Von Mayenburg’s script is a fluid, kaleidoscopic view of sixty years of German history presented in a stark white box. Its six inhabitants – each depicted as if caught at a specific moment in their lives – interact with each other in scenes showing key moments when their lives intersect.
The narrative revolves around the ownership of a particularly desirable residence in a Dresden suburb: Heidrun (Helen Schlesinger) is an early-middle-aged expectant mother in the late-‘70s, Hannah (Loo Brearley) is her daughter in her teens, Witha (pronounced ‘Vita’ – played by a particularly excellent Linda Bassett) is Heidrun’s elderly mother in the ‘90s, whose husband, Wolfgang (Jonathan Cullen), is shown as the middle-aged man who died in 1945. Got that? The remaining two characters are Stephanie, an East German (Amanda Drew) who lived in the house during the DDR-era, when Heidrun and Witha had escaped to the West, and Mieze (Justine Mitchell), one half of the Jewish couple who own of the house from whom Wolfgang and Witha buy the house in 1935, two years after Hitler’s rise to power.
Part of the fascination of the piece lies in the way in which von Mayenburg continually shifts scenes. With no lighting change or warning characters will suddenly be talking to one another twenty years in the past or future, those not present – or even born – suddenly freeze out of the action. Added to this is an unreliable narration at the heart of the story. Our faith in the grandmother’s account of her and her husband’s acquisition of the house and their actions and allegiances during the war is slowly eroded by our encountering scenes in which her version of their past is shown to have falsified crucial information.
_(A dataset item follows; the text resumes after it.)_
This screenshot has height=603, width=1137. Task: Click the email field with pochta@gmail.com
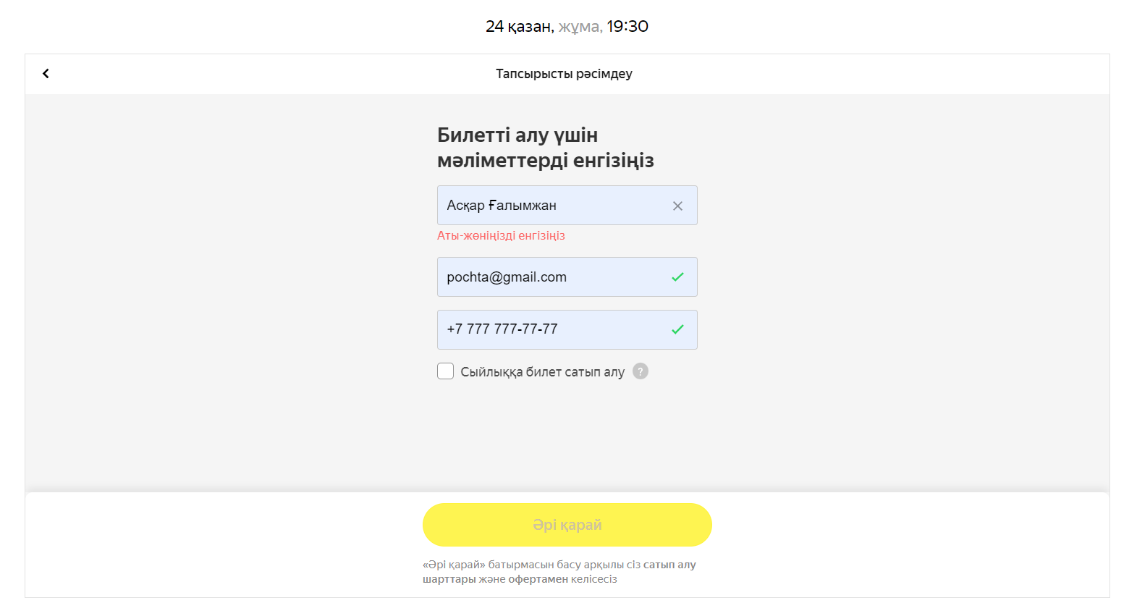[x=550, y=277]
Gradually we are shown that what on the surface appeared to be the triumphant, happy return to a family home is in fact a damning indictment of the lies that a nation has told itself in order to remain sane - the opening of the question of how much those lied-to even believe and how much is simply wanting to believe the best. It suggests a Germany where everyone is appalled by Nazi atrocities, and yet where everyone has grandparents of whom they can be proud for standing up to the Nazis. It is a striking, and dramatically astute way of dramatising a nation refusing to take responsibility for its past, and in doing so continuing to inflict damage on itself.
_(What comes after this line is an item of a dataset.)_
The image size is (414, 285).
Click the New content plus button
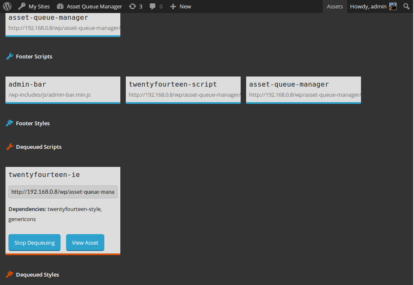180,6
Ramin Gray’s production of this gorgeously fractured text is a masterclass in chilly minimalism. It trusts the audience to pick up on the way in which the piece operates, never once spelling things out, nor resorting to dumb underlining. For my money it could have done with a bit more willingness to disrupt itself. Despite all its postdramatic cool, it still displays an oddly British hermetic-ness. I quite wanted to see more mess, more viscera, more elements from outside the text brought in as a commentary - everyone in the cast suddenly stopping what they were doing and dancing to David Hasslehof singing Looking for Freedom as the Berlin wall was pulled down, or something. That said, what is there is beautifully realised – recalling Katie Mitchell’s The City seen at the Court last year. This is a terrifically intelligent play, beautifully presented, with an outstanding cast. It is a continuing pleasure that the Court is prepared to commit to main stage productions of international work of this calibre, and that there is an audience out there for such work. Long may it continue.